When on the job, striving to succeed or when looking for work, Survivability is conscious and deliberate “career self-management”.
Managing a career today is a little like steering a small boat through rocky shoals. The workplace is at high tide, frothing and churning. If your boat is sturdy and if you’re prepared to think and react strategically, you will greatly increase your chances of survival.
Strategic thinking of this kind is often called “career self-management”. We call it Survivability.
Survivability is the blend of skills and abilities you need to manoeuvre successfully in a volatile, competitive and complicated workplace.
Personal Survivability builds in a step by step process.
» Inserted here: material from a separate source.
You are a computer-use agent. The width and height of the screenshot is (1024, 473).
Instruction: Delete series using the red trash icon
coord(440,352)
First, you need to know yourself, in all your complexity. You need to know your strengths, likes and dislikes, natural skills, interests and values. You need to understand what motivates you to get up in the morning and head off to work. In short, you need to understand your own personality and its nuances and how it helps, or perhaps hinders your career progress.
You need to be equally aware of the workplace in these early days of the 21st Century. This is the marketplace in which we all sell our skills and abilities. Understanding the changes underway in this marketplace will help you anticipate what those changes will mean to you down the road. Understanding what employers need and expect will help you assess yourselves against those needs and expectations.
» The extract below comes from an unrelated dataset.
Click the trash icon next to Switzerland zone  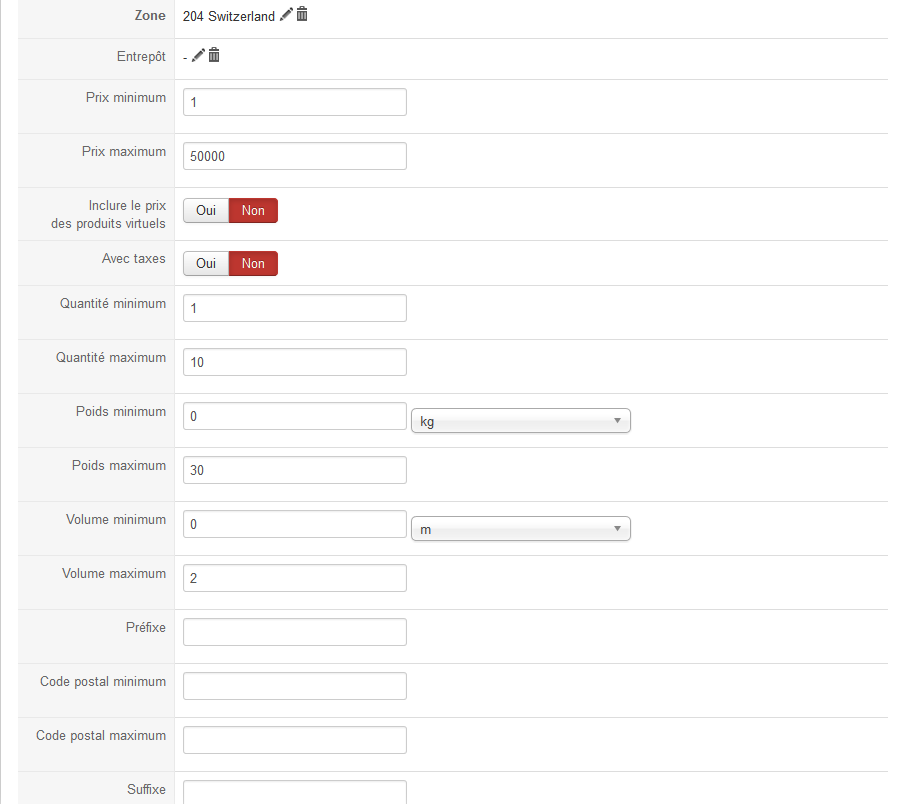(x=302, y=15)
You also need to be able to blend concrete and accurate information about yourself with comprehensive information about the workplace and find work that “fits” you. In other words, work that challenges and satisfies you.
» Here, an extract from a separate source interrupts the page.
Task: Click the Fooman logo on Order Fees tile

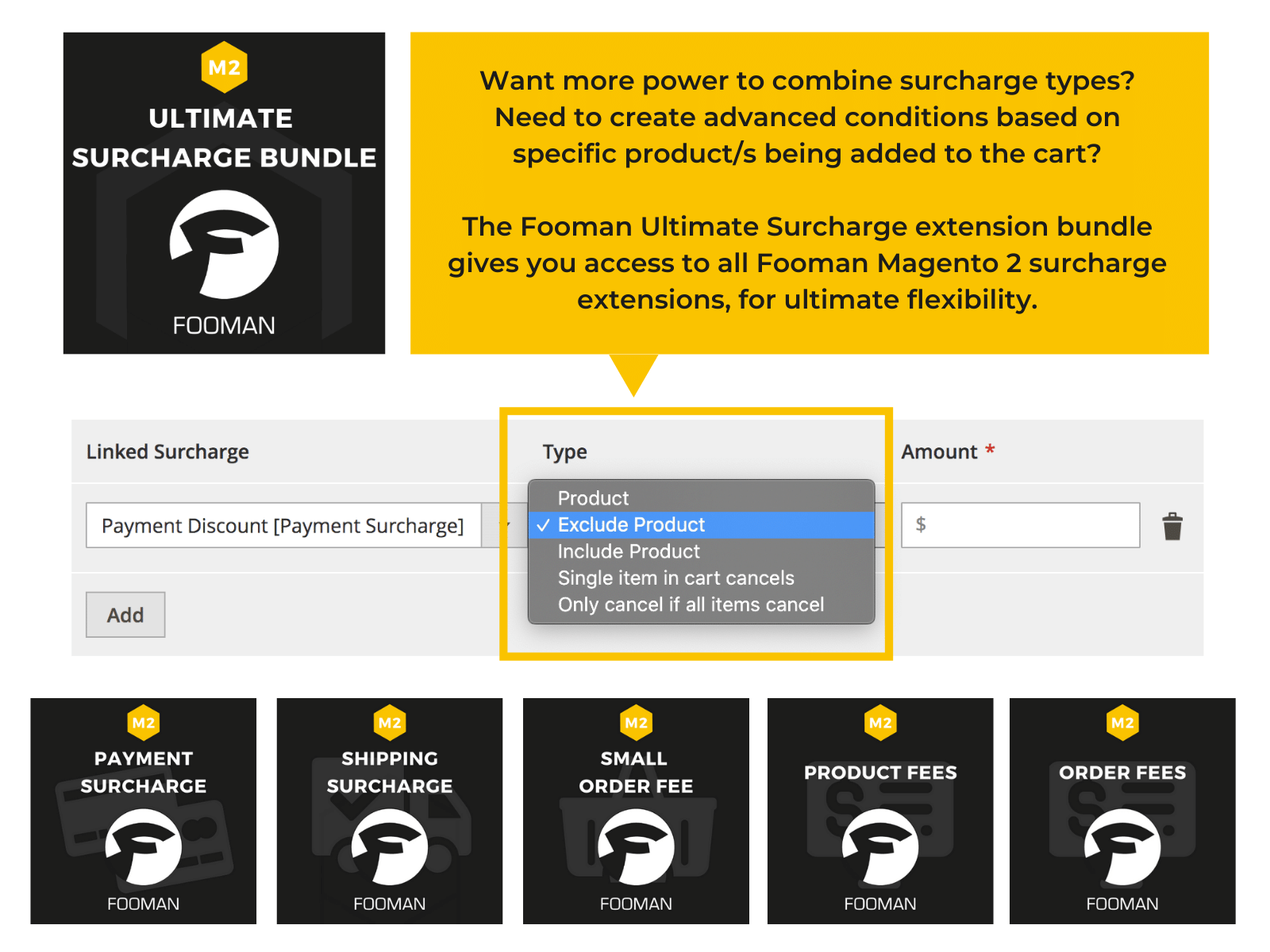Action: click(x=1122, y=847)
And finally, you have to remain alert and vigilant. Changes in today’s workplace come fast and furious. Survivability means staying a little ahead of the pack. Anticipating change rather than simply reacting to it. Behind each of these steps is a complicated process of learning and skill building. In every sector, industry, company and institution, abilities such as these are essential to career success. They will help you look for work, talk to your supervisor about a raise or a promotion, know when to cut your losses and change jobs.